Sec. 17. (Preliminary injunctions and temporary restraining orders-notice.) That no preliminary injunction shall be issued without notice to the opposite party.

No temporary restraining order shall be granted without notice to the opposite party unless it shall clearly appear from specific facts shown by affidavit or by the verified bill that immediate and irreparable injury, loss or damage will result to the applicant before notice can be served and a hearing had thereon. Every such temporary restraining order shall be indorsed with the date and hour of issuance, shall be forthwith filed in the clerk's office and entered of record, shall define the injury and state why it is irreparable and why the order was granted without notice, and shall by its terms expire within such time after entry, not to exceed ten days, as the court or judge may fix, unless within the time so fixed the order is extended for a like period for good cause shown, and the reasons for such extension shall be entered of record. In case a temporary restraining order shall be granted without notice. in the contingency specified, the matter of the issuance of a preliminary injunction shall be set down for a hearing at the earliest possible time and shall take precedence of all matters except older matters of the same character; and when the same comes up for hearing the party obtaining the temporary restraining order shall proceed with the application for a preliminary injunction, and if he does not do so the court shall dissolve the temporary restraining order. Upon two days' notice to the party obtaining such temporary restraining order, the opposite party may appear and move the dissolution or modification of the order, and in that event the court or judge shall proceed to hear and determine the motion as expeditiously as the ends of justice may require.

Section 263 of an act entitled "An Act to codify, revise, and amend the laws relating to the judiciary," approved March 3d, 1911, is hereby repealed.

Nothing in this section contained shall be deemed to alter, repeal, or amend Section 266 of an act entitled "An Act to codify, revise, and amend the laws relating to the judiciary," approved March 3d, 1911.

Sec. 18. (Restraining orders etc., security as condition precedent.) That except as otherwise provided in Section 16 of this Act, no restraining order or interlocutory order of injunction shall issue, except the giving of security by the applicant in such sum as the court or judge may deem proper, conditioned upon the payment of such costs and damages as may be incurred or suffered by any party who may be found to have been wrongfully enjoined or restrained thereby.

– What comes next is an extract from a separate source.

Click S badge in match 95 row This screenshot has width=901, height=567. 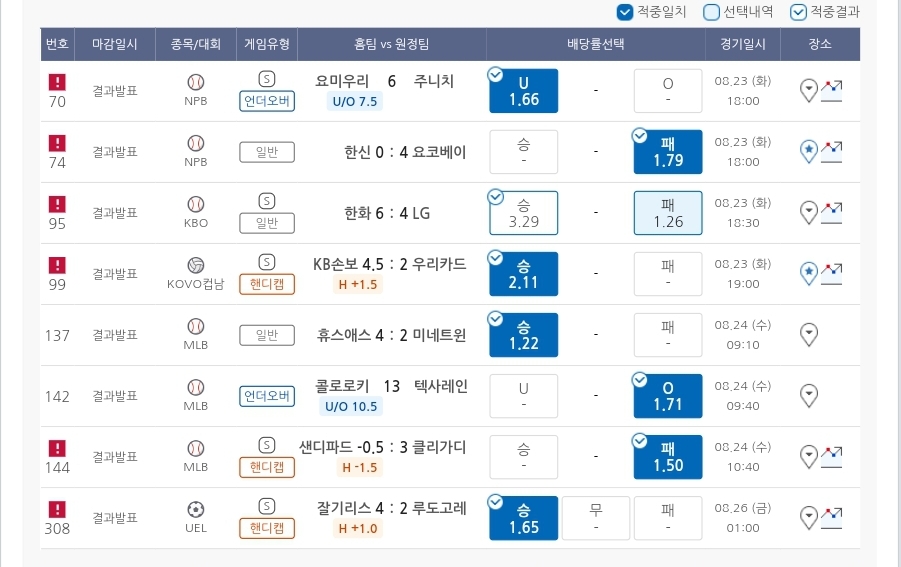(x=267, y=201)
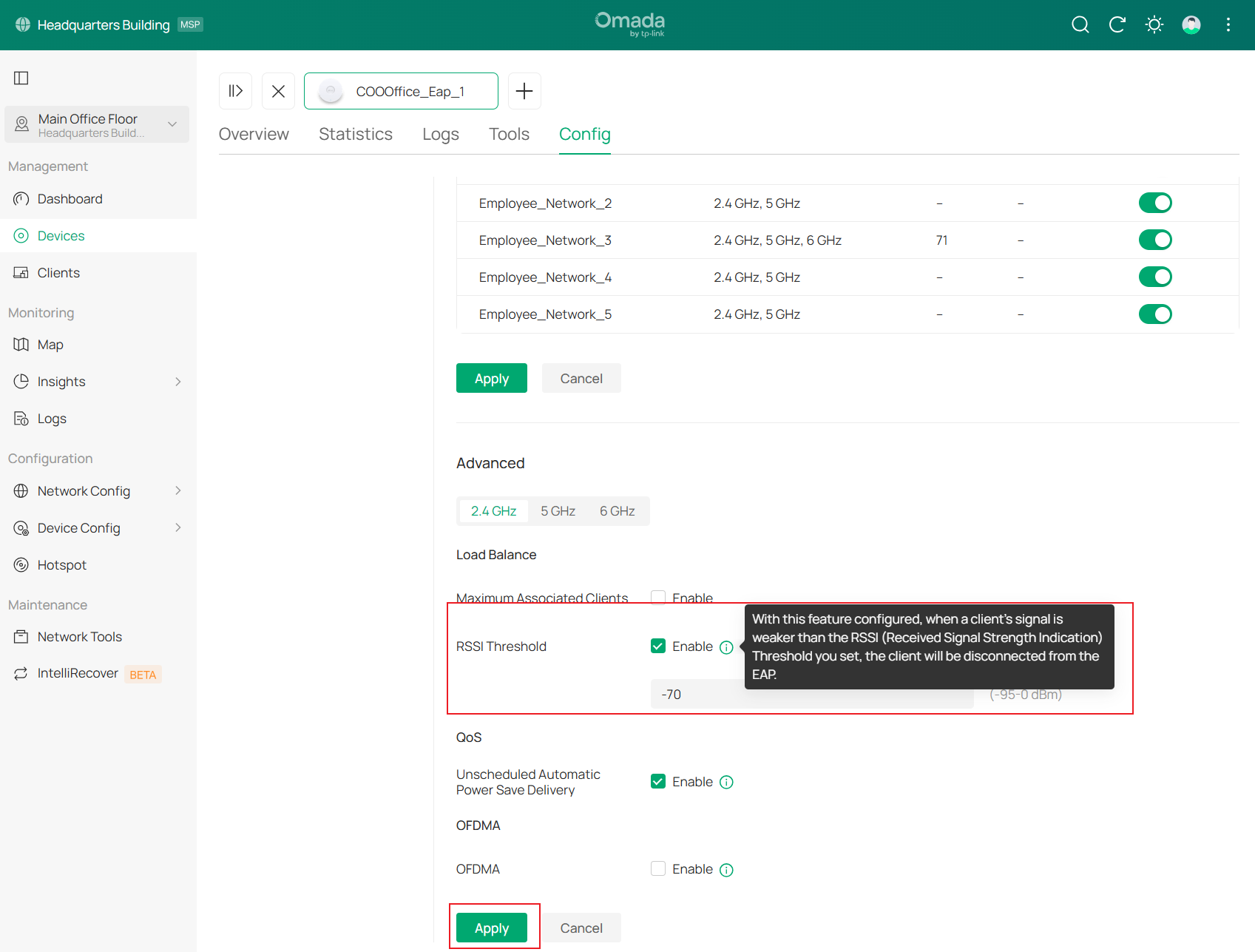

Sec. 19. (Restraining orders, etc.-contents-bonding only upon whom.) That every order of injunction or restraining order shall set forth the reasons for the issuance of the same, shall be specific in terms, and shall describe in reasonable detail, and not by reference to the bill

of complaint or other document, the act or acts sought to be restrained, and shall be binding only upon the parties to the suit, their officers, agents, servants, employes and attorneys, or those in active concert or participating with them; and who shall, by personal service or otherwise, have received actual notice of the same.

Sec. 20. (Restraining orders, etc. when not to issue-what acts not to be prohibited.) That no restraining order or injunction shall be granted by any court of the United States, or a judge or the judges thereof, in any case between an employer and employee, or between employers and employes, or between employes, or between persons employed and persons seeking employment, involving, or growing out of, a dispute concerning terms or conditions of employment, unless necessary to prevent irreparable injury to property, or to a property right, of the party making the application for which injury there is no adequate remedy at law, and such property or property right must be described with particularity in the application, which must be in writing and sworn to by the applicant or by his agent or attorney.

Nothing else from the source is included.